Multi-Head Attention: Each token attends to every other token, capturing contextual relationships.
Add & Norm (First Layer): Adds the output of the multi-head attention to the original input and applies layer normalization.
Feed-Forward Network: Applies two linear transformations with a ReLU activation to model complex interactions.
Add & Norm (Second Layer): Adds the output of the feed-forward network to its input and applies layer normalization.
Output: Passes the processed data to the next transformer block or to the decoder/classification head.

This workflow is repeated across multiple encoder layers, allowing the model to learn increasingly abstract and complex representations of the input.

Decoder Workflow

The decoder in a transformer model is designed to generate output sequences by attending to both the input sequence (encoder output) and the previously generated outputs. Here’s a step-by-step explanation of the workflow:

Output Embedding: The target sequence tokens are converted into dense vector representations that capture semantic meaning.
Positional Encoding: Positional information is added to embeddings to encode the order of the sequence.
Masked Multi-Head Attention: The decoder attends to previous tokens in the target sequence, using causal masking to prevent access to future tokens.
Add & Norm: A residual connection is applied, followed by layer normalization for stability.
Multi-Head Attention: This layer attends to the encoder’s output, focusing on relevant parts of the input sequence for the current decoding step.
Add & Norm: Another residual connection and normalization stabilize the output.
Feed-Forward Network: A fully connected network applies two linear transformations with a ReLU activation to refine the output.
Add & Norm: A final residual connection and normalization are applied to maintain consistent processing.
Linear Layer: The refined output is mapped into the vocabulary space using a linear transformation.
Softmax: The logits are converted into probabilities for each token in the vocabulary.
Output: The token with the highest probability is selected as the predicted token, completing the decoding process.

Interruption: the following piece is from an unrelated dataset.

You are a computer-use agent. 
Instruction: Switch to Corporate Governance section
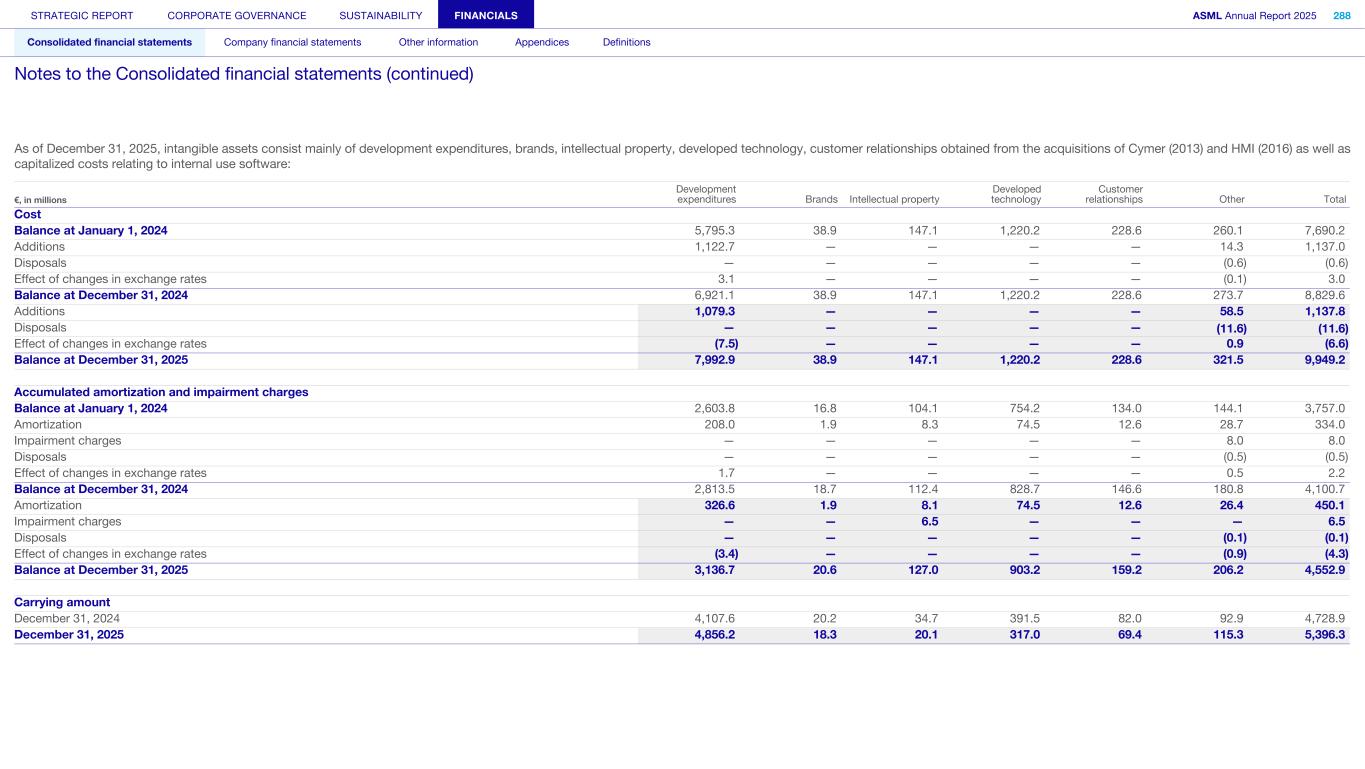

This workflow is repeated across multiple decoder layers, progressively refining the output at each step.

Notable Transformer Models

BERT

Bidirectional Encoder Representations from Transformers (BERT) is designed for understanding the context of words within a sentence. It uses a transformer encoder and is trained with masked language modeling and next-sentence prediction objectives. BERT excels at tasks requiring a deep understanding of text, such as question answering and sentiment analysis. The model is pre-trained on a large corpus of text and then fine-tuned on specific tasks, allowing it to capture the nuances of language.

GPT

Generative Pre-trained Transformer (GPT) focuses on text generation tasks. It uses a transformer decoder and is trained in an autoregressive manner, predicting the next token based on prior tokens. GPT has been scaled into multiple versions, with GPT-3 and GPT-4 achieving state-of-the-art results in text generation, summarization, and more. The model is pre-trained on a massive dataset of text and can generate coherent and contextually relevant text.

T5

Text-to-Text Transfer Transformer (T5) is a versatile model that treats every NLP task as a text-to-text problem. It uses a transformer architecture with both an encoder and a decoder, allowing it to handle a wide range of tasks, including translation, summarization, and question answering. T5 is pre-trained on a diverse set of text data and fine-tuned on specific tasks, enabling it to achieve state-of-the-art results on various benchmarks.

Conclusion

Transformers represent a paradigm shift in machine learning, enabling breakthroughs in NLP and beyond. By leveraging self-attention and parallel processing, they overcome the limitations of RNNs and scale effectively to massive datasets. Models like BERT, GPT, and T5 have showcased the versatility and power of transformers, paving the way for further innovation in AI research.